Question

. Is 5625000 a perfect cube? Explain.

Answer 1

HELLO FRIEND HERE IS YOUR ANSWER,,,,,,

Let's look into the case , a really interesting question!

Now , the given number or value , is ; "5625000"

By the methodology of prime factorisation (can also work by Euclid's Lemma) ,, here ,,

$= > 5625000 = > 2 \times 2 \times 2 \times 3 \times 3 \times 5 \times 5 \times 5 \times 5 \times 5 \times 5 \times 5$
By grouping the given grouping of three prime factors or prime numbers ,, we get ,,

$= > {(2)}^{3} \times {(5)}^{3} \times {(5)}^{3} \\ \\ = > 2 \times 5 \times 5 \\ \\ = > 50$
Now ,, if we see there are more than one extra prime factor or number , so , more than should be taken into consideration for the total value to obtained , finally , as "5625000" .

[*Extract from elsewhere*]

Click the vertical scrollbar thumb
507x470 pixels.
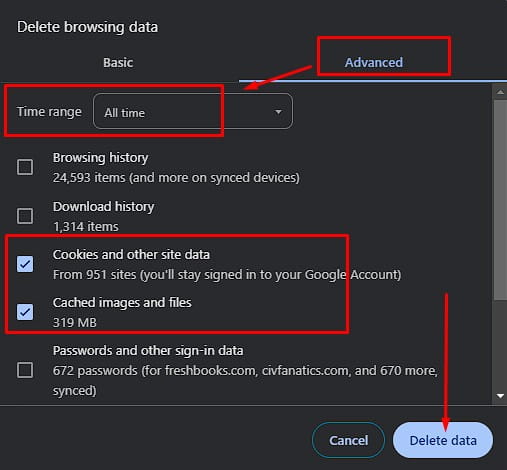pyautogui.click(x=500, y=200)
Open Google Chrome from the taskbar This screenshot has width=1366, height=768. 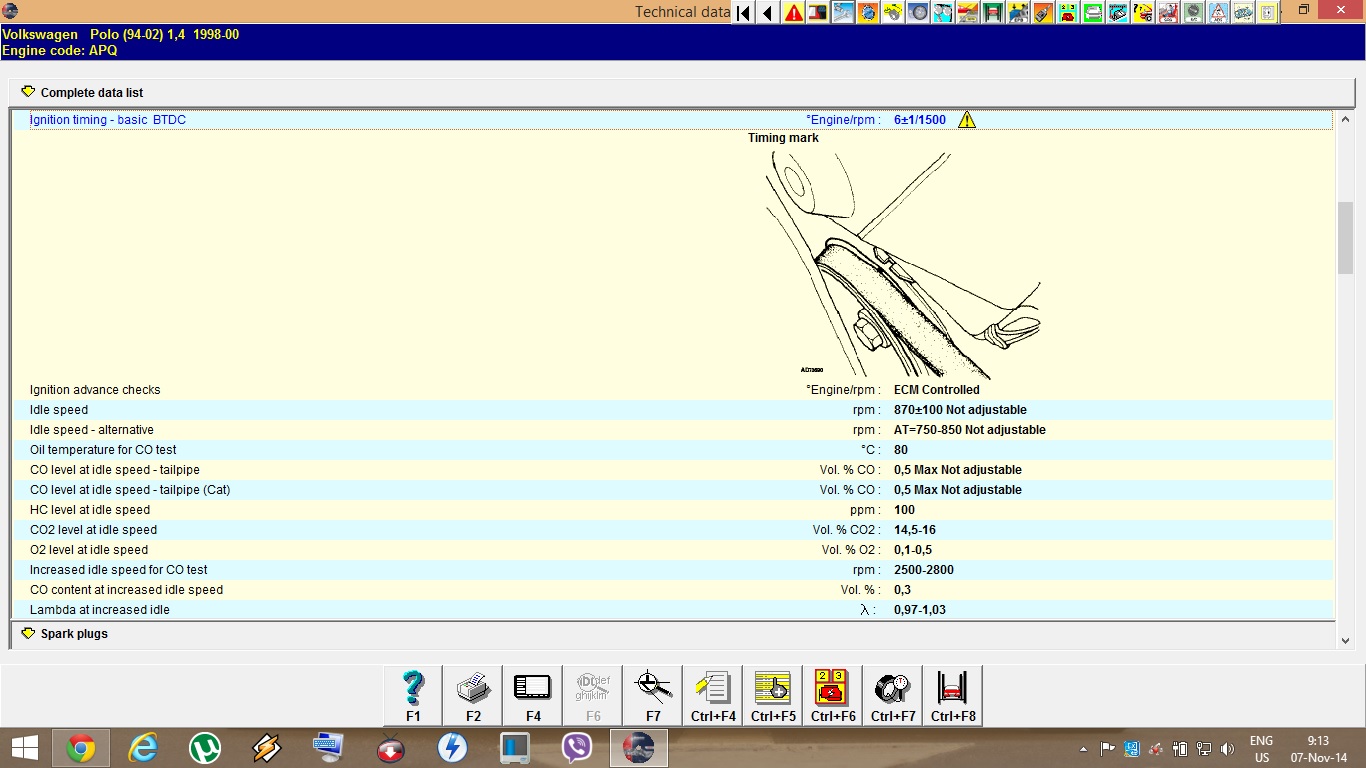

But , again if we properly observe the prime factors and other three number not fitting the criteria of Grouping (in three pairs) , "3" , "3" and "5" . Now taking the cube root of the following , that is ,

$= > \sqrt[3]{ {2}^{3} \times {5}^{3} \times {5}^{3} } \\ \\ = > \sqrt[3]{8 \times 125 \times 125} \\ \\ = > \sqrt[ 3]{125000} \\ \\ = > 50$
The numbers which were left ,,,

$= > 50 \times \sqrt[3]{3 \times 3 \times 5} \\ \\ = > 50 \times \sqrt[3]{45} \\ \\ = > 50 \times 3.5569 \\ \\ = > 177.8447$
By multiplying it (the value 177.8447) three times,,,,

$= > {177.84467}^{3} \\ \\ = > 5624999.999 \\ \\ = > 5625000$
The value which is making the imperfect cube is ,,,

$= > \sqrt[3]{45} \\ \\ or \\ \\ = > 3.5569$
So this disables the value of "5625000" to verify as a perfect cube .

OR The value of 5625000 is a $\textbf{Imperfect Cube}$

HOPE IT HELPS YOU AND GIVES A INSIGHT OF IMPERFECT CUBES!!!!!!